• **GIVEN EXERCISE**
Copy every one of the following records word for word, with nothing changed.

• **Interface element records**
--- BEGIN ---
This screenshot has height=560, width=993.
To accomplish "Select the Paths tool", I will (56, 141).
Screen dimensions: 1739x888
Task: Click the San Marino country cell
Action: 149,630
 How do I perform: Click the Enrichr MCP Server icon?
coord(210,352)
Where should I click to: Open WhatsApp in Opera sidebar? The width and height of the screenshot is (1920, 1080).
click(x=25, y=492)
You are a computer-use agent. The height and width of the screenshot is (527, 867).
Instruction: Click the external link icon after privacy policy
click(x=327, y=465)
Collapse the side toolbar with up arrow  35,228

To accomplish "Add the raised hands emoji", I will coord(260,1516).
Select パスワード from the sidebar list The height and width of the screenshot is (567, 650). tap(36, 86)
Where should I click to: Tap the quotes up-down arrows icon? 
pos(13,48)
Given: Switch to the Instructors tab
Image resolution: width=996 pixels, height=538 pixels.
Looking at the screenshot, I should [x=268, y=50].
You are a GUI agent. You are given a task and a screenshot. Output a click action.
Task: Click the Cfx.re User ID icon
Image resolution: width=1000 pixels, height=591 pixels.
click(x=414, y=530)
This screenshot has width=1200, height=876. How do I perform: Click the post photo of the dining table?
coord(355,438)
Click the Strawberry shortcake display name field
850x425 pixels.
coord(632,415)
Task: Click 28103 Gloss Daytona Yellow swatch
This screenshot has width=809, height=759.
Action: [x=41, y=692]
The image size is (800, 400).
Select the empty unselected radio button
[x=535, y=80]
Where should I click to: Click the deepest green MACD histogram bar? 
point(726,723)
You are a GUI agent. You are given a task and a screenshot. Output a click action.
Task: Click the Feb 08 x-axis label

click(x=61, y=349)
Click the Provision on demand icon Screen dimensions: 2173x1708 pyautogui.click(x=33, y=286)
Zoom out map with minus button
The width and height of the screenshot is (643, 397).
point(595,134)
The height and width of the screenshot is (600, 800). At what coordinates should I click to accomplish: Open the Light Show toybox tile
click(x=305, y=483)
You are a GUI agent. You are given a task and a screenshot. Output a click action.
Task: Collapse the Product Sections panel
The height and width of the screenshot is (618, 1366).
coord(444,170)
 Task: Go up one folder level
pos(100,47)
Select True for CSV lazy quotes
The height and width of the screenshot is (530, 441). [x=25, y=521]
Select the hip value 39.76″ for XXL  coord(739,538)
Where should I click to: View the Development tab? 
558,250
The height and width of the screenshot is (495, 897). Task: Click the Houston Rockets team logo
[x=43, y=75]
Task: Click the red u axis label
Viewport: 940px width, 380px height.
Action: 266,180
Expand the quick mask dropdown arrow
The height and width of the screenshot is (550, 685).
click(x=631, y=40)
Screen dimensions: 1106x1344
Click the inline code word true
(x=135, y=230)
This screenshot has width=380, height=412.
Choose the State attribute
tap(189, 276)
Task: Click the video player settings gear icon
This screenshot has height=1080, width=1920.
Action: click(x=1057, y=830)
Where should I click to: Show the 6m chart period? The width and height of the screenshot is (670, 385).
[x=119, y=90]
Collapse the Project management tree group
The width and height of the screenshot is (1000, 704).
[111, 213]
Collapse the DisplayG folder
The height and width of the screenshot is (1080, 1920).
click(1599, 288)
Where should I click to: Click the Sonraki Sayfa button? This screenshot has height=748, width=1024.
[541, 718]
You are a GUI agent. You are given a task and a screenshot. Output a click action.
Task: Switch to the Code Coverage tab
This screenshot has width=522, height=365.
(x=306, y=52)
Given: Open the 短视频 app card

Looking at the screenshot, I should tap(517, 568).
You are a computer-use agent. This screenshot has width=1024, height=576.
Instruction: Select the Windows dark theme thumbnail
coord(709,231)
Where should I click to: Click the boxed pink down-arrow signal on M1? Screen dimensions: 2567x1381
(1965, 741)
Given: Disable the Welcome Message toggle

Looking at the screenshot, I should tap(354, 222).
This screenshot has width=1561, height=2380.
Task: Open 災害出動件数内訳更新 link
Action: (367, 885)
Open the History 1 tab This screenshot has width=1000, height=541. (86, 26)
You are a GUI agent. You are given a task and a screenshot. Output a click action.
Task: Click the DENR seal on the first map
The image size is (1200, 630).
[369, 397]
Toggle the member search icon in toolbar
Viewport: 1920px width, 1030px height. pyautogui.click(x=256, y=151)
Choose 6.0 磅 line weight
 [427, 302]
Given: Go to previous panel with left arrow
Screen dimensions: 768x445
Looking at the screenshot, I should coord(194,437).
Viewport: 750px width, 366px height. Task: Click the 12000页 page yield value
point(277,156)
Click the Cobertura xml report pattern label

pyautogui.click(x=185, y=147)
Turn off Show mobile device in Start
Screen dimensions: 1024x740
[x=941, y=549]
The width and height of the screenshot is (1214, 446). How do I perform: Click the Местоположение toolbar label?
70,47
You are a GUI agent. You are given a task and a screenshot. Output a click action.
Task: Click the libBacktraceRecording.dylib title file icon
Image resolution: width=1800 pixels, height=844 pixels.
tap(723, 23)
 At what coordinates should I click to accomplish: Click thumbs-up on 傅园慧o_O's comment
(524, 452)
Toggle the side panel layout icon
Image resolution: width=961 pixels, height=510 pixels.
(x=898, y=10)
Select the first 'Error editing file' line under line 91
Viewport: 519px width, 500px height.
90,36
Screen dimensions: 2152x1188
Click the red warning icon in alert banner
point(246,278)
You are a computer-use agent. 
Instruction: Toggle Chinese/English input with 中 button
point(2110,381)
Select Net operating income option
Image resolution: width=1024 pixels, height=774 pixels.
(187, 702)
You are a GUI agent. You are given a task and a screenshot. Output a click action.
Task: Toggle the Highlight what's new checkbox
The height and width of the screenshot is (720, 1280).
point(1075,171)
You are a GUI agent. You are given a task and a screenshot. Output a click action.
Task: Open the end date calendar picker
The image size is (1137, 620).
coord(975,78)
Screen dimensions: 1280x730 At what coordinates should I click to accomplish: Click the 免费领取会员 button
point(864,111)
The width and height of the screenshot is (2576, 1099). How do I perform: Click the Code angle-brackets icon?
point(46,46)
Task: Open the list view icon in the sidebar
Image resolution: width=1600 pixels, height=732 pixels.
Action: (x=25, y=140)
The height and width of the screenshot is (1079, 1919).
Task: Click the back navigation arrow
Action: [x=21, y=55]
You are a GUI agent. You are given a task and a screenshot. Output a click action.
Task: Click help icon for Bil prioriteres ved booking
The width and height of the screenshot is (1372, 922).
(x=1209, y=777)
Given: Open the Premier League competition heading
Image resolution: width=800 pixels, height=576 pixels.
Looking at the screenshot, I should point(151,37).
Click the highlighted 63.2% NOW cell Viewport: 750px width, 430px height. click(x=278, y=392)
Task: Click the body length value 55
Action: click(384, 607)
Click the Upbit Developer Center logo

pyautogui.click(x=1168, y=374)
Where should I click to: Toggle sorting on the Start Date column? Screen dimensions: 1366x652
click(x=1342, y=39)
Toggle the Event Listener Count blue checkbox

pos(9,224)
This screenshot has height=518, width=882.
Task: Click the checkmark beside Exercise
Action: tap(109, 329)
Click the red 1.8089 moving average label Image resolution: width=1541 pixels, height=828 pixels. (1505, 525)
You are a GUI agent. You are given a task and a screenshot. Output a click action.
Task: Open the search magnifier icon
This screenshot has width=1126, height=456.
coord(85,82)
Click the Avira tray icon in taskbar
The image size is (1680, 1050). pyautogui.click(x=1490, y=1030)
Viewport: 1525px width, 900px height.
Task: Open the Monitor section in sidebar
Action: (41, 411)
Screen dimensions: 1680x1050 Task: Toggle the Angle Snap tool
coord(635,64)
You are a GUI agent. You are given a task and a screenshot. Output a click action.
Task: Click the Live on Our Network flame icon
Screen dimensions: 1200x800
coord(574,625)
--- END ---
• **REPLY**
This screenshot has height=560, width=993.
To accomplish "Select the Paths tool", I will (56, 141).
Screen dimensions: 1739x888
Task: Click the San Marino country cell
Action: 149,630
 How do I perform: Click the Enrichr MCP Server icon?
coord(210,352)
Where should I click to: Open WhatsApp in Opera sidebar? The width and height of the screenshot is (1920, 1080).
click(x=25, y=492)
You are a computer-use agent. The height and width of the screenshot is (527, 867).
Instruction: Click the external link icon after privacy policy
click(x=327, y=465)
Collapse the side toolbar with up arrow  35,228

To accomplish "Add the raised hands emoji", I will coord(260,1516).
Select パスワード from the sidebar list The height and width of the screenshot is (567, 650). tap(36, 86)
Where should I click to: Tap the quotes up-down arrows icon? 
pos(13,48)
Given: Switch to the Instructors tab
Image resolution: width=996 pixels, height=538 pixels.
Looking at the screenshot, I should [x=268, y=50].
You are a GUI agent. You are given a task and a screenshot. Output a click action.
Task: Click the Cfx.re User ID icon
Image resolution: width=1000 pixels, height=591 pixels.
click(x=414, y=530)
This screenshot has width=1200, height=876. How do I perform: Click the post photo of the dining table?
coord(355,438)
Click the Strawberry shortcake display name field
850x425 pixels.
coord(632,415)
Task: Click 28103 Gloss Daytona Yellow swatch
This screenshot has width=809, height=759.
Action: [x=41, y=692]
The image size is (800, 400).
Select the empty unselected radio button
[x=535, y=80]
Where should I click to: Click the deepest green MACD histogram bar? 
point(726,723)
You are a GUI agent. You are given a task and a screenshot. Output a click action.
Task: Click the Feb 08 x-axis label

click(x=61, y=349)
Click the Provision on demand icon Screen dimensions: 2173x1708 pyautogui.click(x=33, y=286)
Zoom out map with minus button
The width and height of the screenshot is (643, 397).
point(595,134)
The height and width of the screenshot is (600, 800). At what coordinates should I click to accomplish: Open the Light Show toybox tile
click(x=305, y=483)
You are a GUI agent. You are given a task and a screenshot. Output a click action.
Task: Collapse the Product Sections panel
The height and width of the screenshot is (618, 1366).
coord(444,170)
 Task: Go up one folder level
pos(100,47)
Select True for CSV lazy quotes
The height and width of the screenshot is (530, 441). [x=25, y=521]
Select the hip value 39.76″ for XXL  coord(739,538)
Where should I click to: View the Development tab? 
558,250
The height and width of the screenshot is (495, 897). Task: Click the Houston Rockets team logo
[x=43, y=75]
Task: Click the red u axis label
Viewport: 940px width, 380px height.
Action: 266,180
Expand the quick mask dropdown arrow
The height and width of the screenshot is (550, 685).
click(x=631, y=40)
Screen dimensions: 1106x1344
Click the inline code word true
(x=135, y=230)
This screenshot has width=380, height=412.
Choose the State attribute
tap(189, 276)
Task: Click the video player settings gear icon
This screenshot has height=1080, width=1920.
Action: click(x=1057, y=830)
Where should I click to: Show the 6m chart period? The width and height of the screenshot is (670, 385).
[x=119, y=90]
Collapse the Project management tree group
The width and height of the screenshot is (1000, 704).
[111, 213]
Collapse the DisplayG folder
The height and width of the screenshot is (1080, 1920).
click(1599, 288)
Where should I click to: Click the Sonraki Sayfa button? This screenshot has height=748, width=1024.
[541, 718]
You are a GUI agent. You are given a task and a screenshot. Output a click action.
Task: Switch to the Code Coverage tab
This screenshot has width=522, height=365.
(x=306, y=52)
Given: Open the 短视频 app card

Looking at the screenshot, I should tap(517, 568).
You are a computer-use agent. This screenshot has width=1024, height=576.
Instruction: Select the Windows dark theme thumbnail
coord(709,231)
Where should I click to: Click the boxed pink down-arrow signal on M1? Screen dimensions: 2567x1381
(1965, 741)
Given: Disable the Welcome Message toggle

Looking at the screenshot, I should tap(354, 222).
This screenshot has width=1561, height=2380.
Task: Open 災害出動件数内訳更新 link
Action: (367, 885)
Open the History 1 tab This screenshot has width=1000, height=541. (86, 26)
You are a GUI agent. You are given a task and a screenshot. Output a click action.
Task: Click the DENR seal on the first map
The image size is (1200, 630).
[369, 397]
Toggle the member search icon in toolbar
Viewport: 1920px width, 1030px height. pyautogui.click(x=256, y=151)
Choose 6.0 磅 line weight
 [427, 302]
Given: Go to previous panel with left arrow
Screen dimensions: 768x445
Looking at the screenshot, I should coord(194,437).
Viewport: 750px width, 366px height. Task: Click the 12000页 page yield value
point(277,156)
Click the Cobertura xml report pattern label

pyautogui.click(x=185, y=147)
Turn off Show mobile device in Start
Screen dimensions: 1024x740
[x=941, y=549]
The width and height of the screenshot is (1214, 446). How do I perform: Click the Местоположение toolbar label?
70,47
You are a GUI agent. You are given a task and a screenshot. Output a click action.
Task: Click the libBacktraceRecording.dylib title file icon
Image resolution: width=1800 pixels, height=844 pixels.
tap(723, 23)
 At what coordinates should I click to accomplish: Click thumbs-up on 傅园慧o_O's comment
(524, 452)
Toggle the side panel layout icon
Image resolution: width=961 pixels, height=510 pixels.
(x=898, y=10)
Select the first 'Error editing file' line under line 91
Viewport: 519px width, 500px height.
90,36
Screen dimensions: 2152x1188
Click the red warning icon in alert banner
point(246,278)
You are a computer-use agent. 
Instruction: Toggle Chinese/English input with 中 button
point(2110,381)
Select Net operating income option
Image resolution: width=1024 pixels, height=774 pixels.
(187, 702)
You are a GUI agent. You are given a task and a screenshot. Output a click action.
Task: Toggle the Highlight what's new checkbox
The height and width of the screenshot is (720, 1280).
point(1075,171)
You are a GUI agent. You are given a task and a screenshot. Output a click action.
Task: Open the end date calendar picker
The image size is (1137, 620).
coord(975,78)
Screen dimensions: 1280x730 At what coordinates should I click to accomplish: Click the 免费领取会员 button
point(864,111)
The width and height of the screenshot is (2576, 1099). How do I perform: Click the Code angle-brackets icon?
point(46,46)
Task: Open the list view icon in the sidebar
Image resolution: width=1600 pixels, height=732 pixels.
Action: (x=25, y=140)
The height and width of the screenshot is (1079, 1919).
Task: Click the back navigation arrow
Action: [x=21, y=55]
You are a GUI agent. You are given a task and a screenshot. Output a click action.
Task: Click help icon for Bil prioriteres ved booking
The width and height of the screenshot is (1372, 922).
(x=1209, y=777)
Given: Open the Premier League competition heading
Image resolution: width=800 pixels, height=576 pixels.
Looking at the screenshot, I should point(151,37).
Click the highlighted 63.2% NOW cell Viewport: 750px width, 430px height. click(x=278, y=392)
Task: Click the body length value 55
Action: click(384, 607)
Click the Upbit Developer Center logo

pyautogui.click(x=1168, y=374)
Where should I click to: Toggle sorting on the Start Date column? Screen dimensions: 1366x652
click(x=1342, y=39)
Toggle the Event Listener Count blue checkbox

pos(9,224)
This screenshot has height=518, width=882.
Task: Click the checkmark beside Exercise
Action: tap(109, 329)
Click the red 1.8089 moving average label Image resolution: width=1541 pixels, height=828 pixels. (1505, 525)
You are a GUI agent. You are given a task and a screenshot. Output a click action.
Task: Open the search magnifier icon
This screenshot has width=1126, height=456.
coord(85,82)
Click the Avira tray icon in taskbar
The image size is (1680, 1050). pyautogui.click(x=1490, y=1030)
Viewport: 1525px width, 900px height.
Task: Open the Monitor section in sidebar
Action: (41, 411)
Screen dimensions: 1680x1050 Task: Toggle the Angle Snap tool
coord(635,64)
You are a GUI agent. You are given a task and a screenshot. Output a click action.
Task: Click the Live on Our Network flame icon
Screen dimensions: 1200x800
coord(574,625)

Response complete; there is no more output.